The river of sound from Mali never stops flowing. War in the Sahara and the constant threat of Jihadists haven’t stopped the ceaseless wave of creativity that surges through the West African country.
The Malians speak of music giving courage, of song’s capacity to warm hearts. Vieux Farka Touré’s latest in a line of splendidly "encouraging" albums is guaranteed to move, get you up on your feet. and celebrate. The Touré family aren’t griots or praise-singers but members of the warrior caste, and their hereditary vocation is palpable in the great power of their music.
A massive counterblast to the uptightness, puritanism and hypocrisy of fundamentalist Islam
This music surges from the soul with unrelenting force, as on songs such as “Samba Si Kairi” in the gently lolloping mode now commonly known as "desert blues", and made famous by Vieux’s father Ali Farka Touré: the guitar and ngoni playing woven together with great delicacy, in subtle and seductive conversation.
There are some extraordinary solos, as on the up-tempo “Bai Kaitere”, reminiscent in their intense wildness of Hendrix or Prince at their very best, a rich and mind-bending guitar sound produced by a combination of reverb and delay.
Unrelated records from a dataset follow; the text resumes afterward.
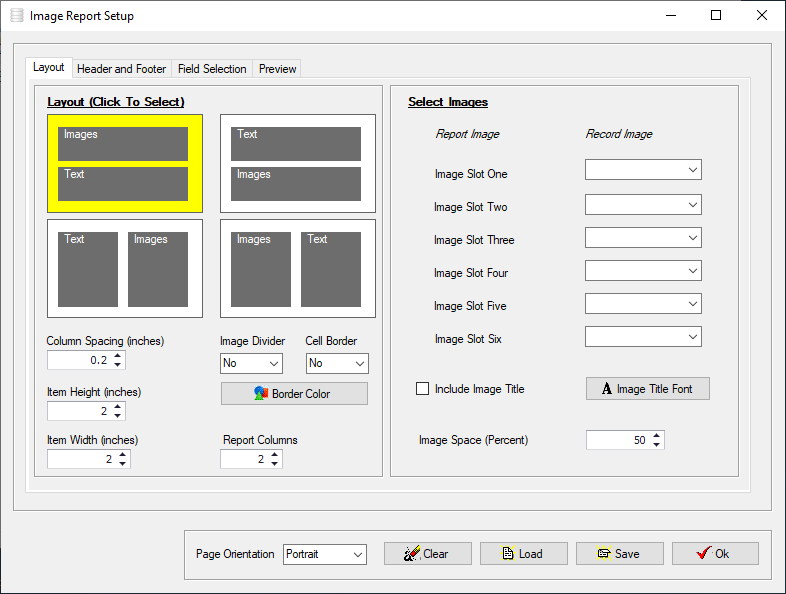Screen dimensions: 786x594
Task: Expand the Page Orientation dropdown
Action: click(x=325, y=554)
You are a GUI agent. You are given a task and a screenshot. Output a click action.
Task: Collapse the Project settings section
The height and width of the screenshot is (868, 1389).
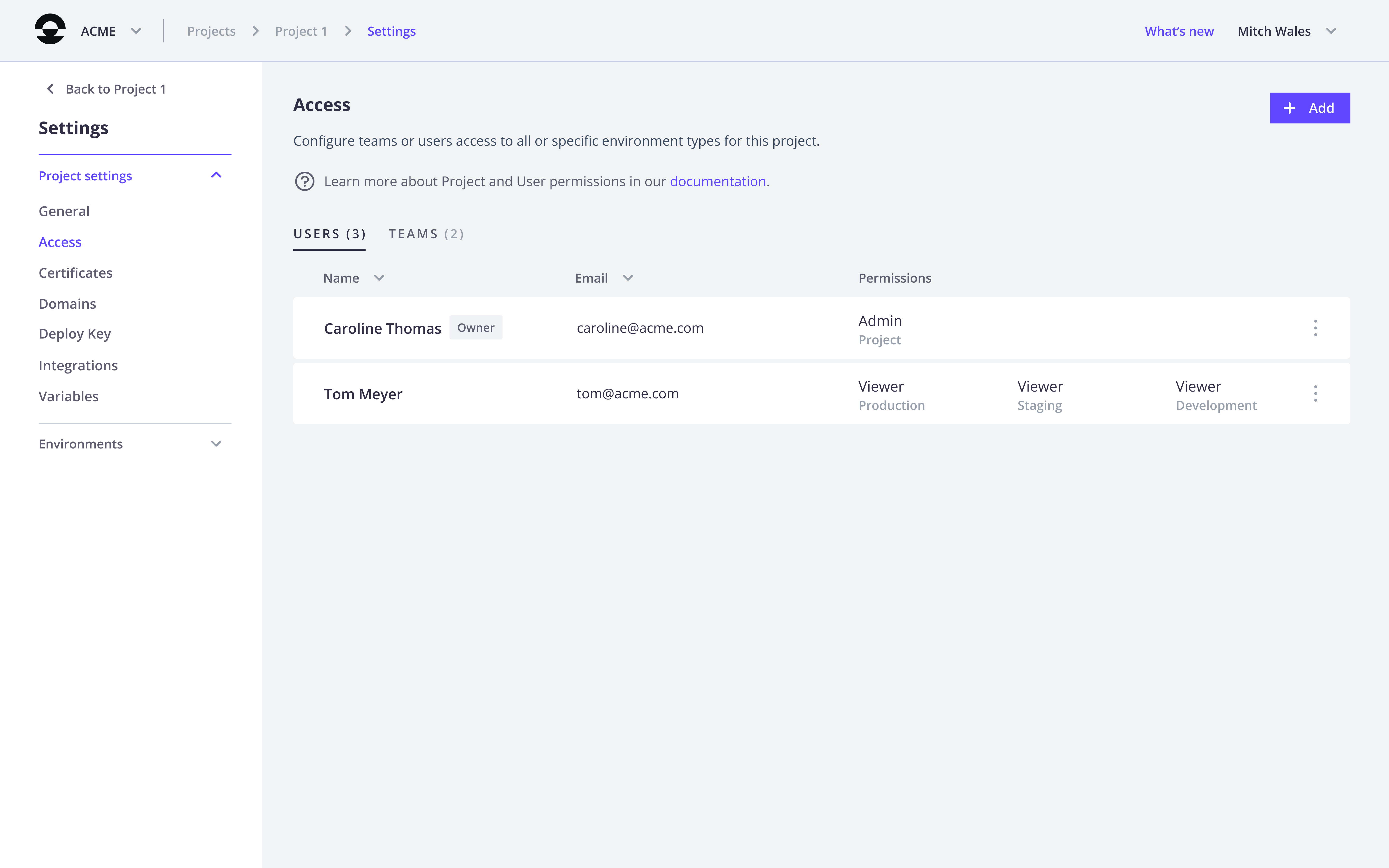pyautogui.click(x=216, y=175)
On stage, this kind of material, playing on repetition, has a trance-inducing quality. Vieux Farka Touré and his fellow-musicians summon the spirits of Northern Mali, and are carried by the spiritual force that survived the horrors of the slave trade and was reborn in gospel, blues, soul and rock.
Vieux Farka Touré takes us to the sacred heart of rock’n’roll, a spirituality that is rooted in sexuality as much as the heart and spirit, and provides a massive counterblast to the uptightness, puritanism and hypocrisy of fundamentalist Islam. It is said that Ali Farka Touré was inspired by John Lee Hooker. His son has listened to the best of rock’n’roll, and this has made it possible for him to re-invent his own ancestral music, as if, in some miraculous way, the dark heritage of slavery had been magically reversed and Africa’s song revitalised by an infusion of pain-soaked energy.